Asielzoekers hebben niet direct recht op een woning. Ze moeten eerst een verblijfsvergunning krijgen van de Immigratie- en Naturalisatiedienst (IND) Dan zijn ze statushouder en zijn gemeentes verantwoordelijk voor huisvesting. Alleen statushouders hebben dus een woning nodig.
In 2020 was 4,3 procent van de sociale huurwoningen, in totaal 7000 huizen, gereserveerd voor statushouders. Om de doorstroom van statushouders, die noodgedwongen in asielzoekerscentra zitten, te bevorderen, heeft woonminister Hugo de Jonge gemeenten opgeroepen om 12,5 procent van hun sociale woningvoorraad hiervoor te reserveren, maar dit lukt in de praktijk niet.
Tekort aan sociale huurwoningenHet is daarom te kort door de bocht om te zeggen dat ze 'onze' huizen inpikken, volgens socioloog Niels Spierings van de Radboud Universiteit Tegen
Omroep Gelderland zegt hij: "Het klopt dat wanneer een woning wordt toegewezen aan statushouders, dat er dan niet iemand anders in diezelfde woning kan wonen die op de wachtlijst voor sociale huur staat.
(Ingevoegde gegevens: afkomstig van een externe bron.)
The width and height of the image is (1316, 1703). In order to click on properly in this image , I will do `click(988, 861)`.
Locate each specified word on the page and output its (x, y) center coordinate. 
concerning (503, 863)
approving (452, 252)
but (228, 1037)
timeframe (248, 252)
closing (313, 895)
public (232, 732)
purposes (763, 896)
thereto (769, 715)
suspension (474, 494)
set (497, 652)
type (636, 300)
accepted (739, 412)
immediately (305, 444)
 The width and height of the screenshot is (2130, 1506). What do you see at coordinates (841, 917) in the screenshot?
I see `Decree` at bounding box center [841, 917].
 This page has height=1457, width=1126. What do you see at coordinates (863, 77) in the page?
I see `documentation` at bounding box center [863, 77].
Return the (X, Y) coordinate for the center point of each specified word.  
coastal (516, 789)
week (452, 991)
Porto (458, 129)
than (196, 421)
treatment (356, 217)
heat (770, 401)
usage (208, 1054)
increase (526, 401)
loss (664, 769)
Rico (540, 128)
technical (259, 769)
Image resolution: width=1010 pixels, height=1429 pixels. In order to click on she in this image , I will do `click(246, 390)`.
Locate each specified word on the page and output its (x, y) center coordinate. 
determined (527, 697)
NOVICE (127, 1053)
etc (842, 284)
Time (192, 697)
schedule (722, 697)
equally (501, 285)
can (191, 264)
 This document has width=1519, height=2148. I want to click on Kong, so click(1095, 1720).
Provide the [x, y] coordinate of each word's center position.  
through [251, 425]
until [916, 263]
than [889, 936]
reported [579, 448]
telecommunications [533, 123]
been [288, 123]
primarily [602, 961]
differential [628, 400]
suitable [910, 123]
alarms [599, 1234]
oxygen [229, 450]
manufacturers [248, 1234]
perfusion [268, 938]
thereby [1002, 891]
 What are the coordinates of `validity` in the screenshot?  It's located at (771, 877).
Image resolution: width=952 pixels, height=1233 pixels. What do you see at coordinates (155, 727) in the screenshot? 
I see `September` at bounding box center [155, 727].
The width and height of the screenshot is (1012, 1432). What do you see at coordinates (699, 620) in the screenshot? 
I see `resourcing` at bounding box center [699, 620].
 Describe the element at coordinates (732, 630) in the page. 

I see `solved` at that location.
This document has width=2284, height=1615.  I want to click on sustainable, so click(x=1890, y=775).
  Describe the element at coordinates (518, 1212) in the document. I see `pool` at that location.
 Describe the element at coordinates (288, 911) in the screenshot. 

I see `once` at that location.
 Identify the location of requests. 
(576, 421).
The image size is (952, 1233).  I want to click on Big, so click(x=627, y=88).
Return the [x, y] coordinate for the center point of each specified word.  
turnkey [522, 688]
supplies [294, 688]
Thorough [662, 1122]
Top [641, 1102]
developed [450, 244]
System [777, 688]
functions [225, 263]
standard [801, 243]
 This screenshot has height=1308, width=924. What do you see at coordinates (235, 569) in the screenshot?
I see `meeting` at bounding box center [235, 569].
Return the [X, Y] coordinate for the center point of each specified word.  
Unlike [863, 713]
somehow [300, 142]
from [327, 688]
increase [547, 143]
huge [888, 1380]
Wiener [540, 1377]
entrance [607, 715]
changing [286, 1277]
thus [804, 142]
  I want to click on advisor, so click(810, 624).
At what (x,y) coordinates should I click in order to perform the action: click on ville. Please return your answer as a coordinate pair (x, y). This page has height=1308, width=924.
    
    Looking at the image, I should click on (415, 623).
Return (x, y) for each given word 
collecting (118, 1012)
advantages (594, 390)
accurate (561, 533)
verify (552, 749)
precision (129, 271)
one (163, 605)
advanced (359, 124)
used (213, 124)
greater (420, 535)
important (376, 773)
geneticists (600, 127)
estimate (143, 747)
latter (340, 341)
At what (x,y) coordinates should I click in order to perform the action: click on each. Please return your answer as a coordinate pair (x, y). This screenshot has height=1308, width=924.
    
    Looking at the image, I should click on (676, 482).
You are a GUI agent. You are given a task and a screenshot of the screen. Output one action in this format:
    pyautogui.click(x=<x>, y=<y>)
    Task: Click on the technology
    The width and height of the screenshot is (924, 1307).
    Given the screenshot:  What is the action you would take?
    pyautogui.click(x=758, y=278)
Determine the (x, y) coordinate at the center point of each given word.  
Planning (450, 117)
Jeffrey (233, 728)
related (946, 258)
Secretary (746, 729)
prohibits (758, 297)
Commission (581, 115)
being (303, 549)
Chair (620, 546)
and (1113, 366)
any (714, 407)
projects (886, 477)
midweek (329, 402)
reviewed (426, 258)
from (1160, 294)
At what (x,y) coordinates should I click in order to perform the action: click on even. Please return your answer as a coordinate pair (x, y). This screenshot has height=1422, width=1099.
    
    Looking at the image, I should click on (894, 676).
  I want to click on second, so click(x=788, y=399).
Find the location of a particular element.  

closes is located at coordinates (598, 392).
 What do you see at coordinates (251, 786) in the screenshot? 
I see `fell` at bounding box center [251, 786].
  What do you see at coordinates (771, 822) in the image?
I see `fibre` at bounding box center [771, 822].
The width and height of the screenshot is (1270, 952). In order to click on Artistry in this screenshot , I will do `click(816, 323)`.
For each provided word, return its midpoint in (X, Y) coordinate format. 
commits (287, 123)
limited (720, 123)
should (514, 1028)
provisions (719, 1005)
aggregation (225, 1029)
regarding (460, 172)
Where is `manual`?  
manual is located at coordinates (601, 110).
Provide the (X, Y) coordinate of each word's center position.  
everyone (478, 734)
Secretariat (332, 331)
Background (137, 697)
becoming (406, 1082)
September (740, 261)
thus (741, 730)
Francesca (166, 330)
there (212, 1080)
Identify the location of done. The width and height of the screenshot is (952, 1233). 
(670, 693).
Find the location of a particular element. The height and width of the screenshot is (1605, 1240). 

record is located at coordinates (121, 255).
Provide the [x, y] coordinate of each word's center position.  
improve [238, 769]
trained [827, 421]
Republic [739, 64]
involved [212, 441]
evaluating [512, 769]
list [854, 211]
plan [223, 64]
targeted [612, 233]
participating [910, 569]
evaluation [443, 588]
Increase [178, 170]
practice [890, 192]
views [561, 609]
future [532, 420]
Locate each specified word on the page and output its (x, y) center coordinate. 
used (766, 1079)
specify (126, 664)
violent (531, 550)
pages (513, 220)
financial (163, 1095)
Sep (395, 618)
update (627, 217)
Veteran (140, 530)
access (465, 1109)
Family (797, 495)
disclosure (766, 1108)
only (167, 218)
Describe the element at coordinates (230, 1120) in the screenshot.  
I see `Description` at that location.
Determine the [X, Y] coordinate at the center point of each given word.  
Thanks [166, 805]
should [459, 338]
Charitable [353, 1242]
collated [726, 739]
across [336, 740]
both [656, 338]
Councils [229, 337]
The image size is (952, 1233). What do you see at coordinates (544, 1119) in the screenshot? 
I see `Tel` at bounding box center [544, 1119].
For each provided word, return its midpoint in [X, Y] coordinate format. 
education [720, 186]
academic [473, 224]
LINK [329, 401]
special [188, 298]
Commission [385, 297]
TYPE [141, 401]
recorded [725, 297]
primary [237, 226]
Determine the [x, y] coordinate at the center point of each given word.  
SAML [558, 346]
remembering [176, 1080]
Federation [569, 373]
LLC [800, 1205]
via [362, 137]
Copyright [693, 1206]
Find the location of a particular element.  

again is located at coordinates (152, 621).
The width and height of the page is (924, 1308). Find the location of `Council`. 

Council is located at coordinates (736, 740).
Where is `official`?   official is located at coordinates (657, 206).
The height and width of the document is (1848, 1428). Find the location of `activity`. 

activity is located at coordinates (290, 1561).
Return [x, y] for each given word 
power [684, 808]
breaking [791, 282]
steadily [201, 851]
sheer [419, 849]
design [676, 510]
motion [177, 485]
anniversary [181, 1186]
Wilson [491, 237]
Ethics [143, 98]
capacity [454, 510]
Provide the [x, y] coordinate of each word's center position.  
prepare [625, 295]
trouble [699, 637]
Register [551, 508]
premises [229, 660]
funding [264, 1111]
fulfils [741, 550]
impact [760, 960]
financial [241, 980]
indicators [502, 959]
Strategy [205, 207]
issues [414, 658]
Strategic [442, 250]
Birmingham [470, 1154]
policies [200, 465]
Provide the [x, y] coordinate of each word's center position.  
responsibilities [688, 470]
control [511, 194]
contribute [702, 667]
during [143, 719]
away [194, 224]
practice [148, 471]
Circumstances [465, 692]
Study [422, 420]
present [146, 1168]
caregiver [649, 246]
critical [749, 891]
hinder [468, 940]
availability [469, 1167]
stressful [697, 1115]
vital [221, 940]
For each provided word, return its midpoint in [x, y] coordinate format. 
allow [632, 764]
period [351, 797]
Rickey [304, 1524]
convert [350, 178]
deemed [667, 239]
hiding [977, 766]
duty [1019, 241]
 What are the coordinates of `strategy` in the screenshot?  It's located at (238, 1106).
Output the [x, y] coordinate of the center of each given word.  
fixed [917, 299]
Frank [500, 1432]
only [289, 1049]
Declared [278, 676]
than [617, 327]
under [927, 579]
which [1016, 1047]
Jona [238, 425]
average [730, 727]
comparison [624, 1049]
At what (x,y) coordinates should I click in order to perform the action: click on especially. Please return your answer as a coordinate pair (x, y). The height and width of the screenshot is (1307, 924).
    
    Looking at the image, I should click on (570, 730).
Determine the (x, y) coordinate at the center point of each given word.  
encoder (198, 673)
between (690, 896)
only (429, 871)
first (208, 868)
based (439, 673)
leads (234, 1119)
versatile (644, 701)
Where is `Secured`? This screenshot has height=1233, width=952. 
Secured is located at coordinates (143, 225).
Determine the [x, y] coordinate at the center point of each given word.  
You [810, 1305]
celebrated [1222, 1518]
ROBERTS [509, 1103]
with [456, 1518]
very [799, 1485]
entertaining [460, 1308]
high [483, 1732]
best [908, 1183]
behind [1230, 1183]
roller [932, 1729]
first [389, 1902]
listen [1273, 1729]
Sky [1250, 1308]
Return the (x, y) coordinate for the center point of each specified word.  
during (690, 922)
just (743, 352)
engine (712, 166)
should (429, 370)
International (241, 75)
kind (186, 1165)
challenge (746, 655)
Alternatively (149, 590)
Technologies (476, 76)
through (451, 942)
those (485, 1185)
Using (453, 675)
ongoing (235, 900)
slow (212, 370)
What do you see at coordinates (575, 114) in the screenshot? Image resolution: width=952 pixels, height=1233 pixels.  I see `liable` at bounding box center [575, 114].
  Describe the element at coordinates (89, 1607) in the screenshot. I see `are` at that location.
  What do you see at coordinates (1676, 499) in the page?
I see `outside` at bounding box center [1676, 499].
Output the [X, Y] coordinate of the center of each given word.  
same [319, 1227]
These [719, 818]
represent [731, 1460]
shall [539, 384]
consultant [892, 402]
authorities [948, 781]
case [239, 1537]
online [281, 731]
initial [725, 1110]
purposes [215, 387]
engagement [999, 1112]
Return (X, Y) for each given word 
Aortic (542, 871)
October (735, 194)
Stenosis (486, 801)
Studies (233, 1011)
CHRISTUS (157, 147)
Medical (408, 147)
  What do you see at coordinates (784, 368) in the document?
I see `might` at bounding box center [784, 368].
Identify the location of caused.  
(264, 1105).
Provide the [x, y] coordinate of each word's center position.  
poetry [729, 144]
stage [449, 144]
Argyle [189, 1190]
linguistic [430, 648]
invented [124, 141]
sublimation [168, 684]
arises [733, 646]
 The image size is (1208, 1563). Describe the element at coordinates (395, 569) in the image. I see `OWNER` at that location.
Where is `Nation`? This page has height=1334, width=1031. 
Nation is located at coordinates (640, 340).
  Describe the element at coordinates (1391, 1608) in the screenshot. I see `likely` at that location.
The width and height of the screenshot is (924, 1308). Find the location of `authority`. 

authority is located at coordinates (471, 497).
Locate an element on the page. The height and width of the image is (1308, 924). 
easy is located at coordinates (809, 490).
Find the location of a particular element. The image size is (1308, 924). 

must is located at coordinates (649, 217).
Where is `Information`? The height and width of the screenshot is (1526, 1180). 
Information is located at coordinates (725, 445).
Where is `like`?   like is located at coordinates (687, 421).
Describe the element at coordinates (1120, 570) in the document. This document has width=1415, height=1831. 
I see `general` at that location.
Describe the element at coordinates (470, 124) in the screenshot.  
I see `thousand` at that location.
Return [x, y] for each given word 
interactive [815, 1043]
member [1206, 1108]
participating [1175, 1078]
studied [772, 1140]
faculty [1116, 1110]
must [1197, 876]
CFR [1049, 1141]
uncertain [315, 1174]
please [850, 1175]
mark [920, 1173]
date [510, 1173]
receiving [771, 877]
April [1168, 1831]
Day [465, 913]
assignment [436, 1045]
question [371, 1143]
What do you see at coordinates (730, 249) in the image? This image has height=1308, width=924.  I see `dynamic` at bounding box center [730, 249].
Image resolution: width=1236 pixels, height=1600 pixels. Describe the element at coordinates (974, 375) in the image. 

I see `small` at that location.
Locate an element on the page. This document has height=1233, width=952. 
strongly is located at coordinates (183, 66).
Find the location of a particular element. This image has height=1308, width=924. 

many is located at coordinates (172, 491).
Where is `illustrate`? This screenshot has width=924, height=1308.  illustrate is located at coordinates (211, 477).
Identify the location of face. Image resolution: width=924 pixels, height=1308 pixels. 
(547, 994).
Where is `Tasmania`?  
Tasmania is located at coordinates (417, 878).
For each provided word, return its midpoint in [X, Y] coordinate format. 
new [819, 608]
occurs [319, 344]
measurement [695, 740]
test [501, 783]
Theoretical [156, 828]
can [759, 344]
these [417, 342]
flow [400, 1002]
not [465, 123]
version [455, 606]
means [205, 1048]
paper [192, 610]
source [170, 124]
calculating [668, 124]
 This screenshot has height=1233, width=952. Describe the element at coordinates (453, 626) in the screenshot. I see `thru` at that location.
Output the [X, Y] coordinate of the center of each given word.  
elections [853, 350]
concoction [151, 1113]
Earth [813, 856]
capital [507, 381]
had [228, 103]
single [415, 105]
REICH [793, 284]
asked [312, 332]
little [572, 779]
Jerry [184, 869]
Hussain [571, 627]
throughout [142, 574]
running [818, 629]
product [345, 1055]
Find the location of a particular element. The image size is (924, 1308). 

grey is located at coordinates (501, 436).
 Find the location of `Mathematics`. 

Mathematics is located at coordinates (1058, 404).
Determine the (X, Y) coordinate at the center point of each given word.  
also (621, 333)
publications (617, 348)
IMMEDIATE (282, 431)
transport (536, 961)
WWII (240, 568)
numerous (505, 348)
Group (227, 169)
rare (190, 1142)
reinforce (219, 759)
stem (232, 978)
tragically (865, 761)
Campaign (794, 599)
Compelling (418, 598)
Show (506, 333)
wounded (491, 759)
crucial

Maar de context is natuurlijk wel dat die sociale huur de afgelopen decennia deels geliberaliseerd is, door de verkoop van sociale huurwoningen. Er zijn daarnaast mensen met een algemeen negatieve houding rond migratie en vanuit die blik oordelen ze dan.”
Er zijn veel te weinig sociale huurwoningen, waardoor mensen vaak jarenlang op een woning moeten wachten. Hoogleraar Woningmarkt Peter Boelhouwer legt uit dat statushouders slechts een beperkte druk leggen op de sociale huurmarkt. Ook allerlei andere groepen krijgen voorrang op de wachtlijst.
"Het zijn niet alleen statushouders die voorrang krijgen, maar het zijn ook mensen uit instellingen, mensen die een nieuwe woning nodig hebben omdat hun huis vanwege stadsvernieuwing gesloopt wordt. Er is een behoorlijke groep aan het ontstaan waardoor per gemeente gemiddeld zo rond de 20 à 30 procent niet naar reguliere woningzoekenden gaat. Maar daarvan is zeker niet de grootste groep statushouder", zegt Boelhouwer.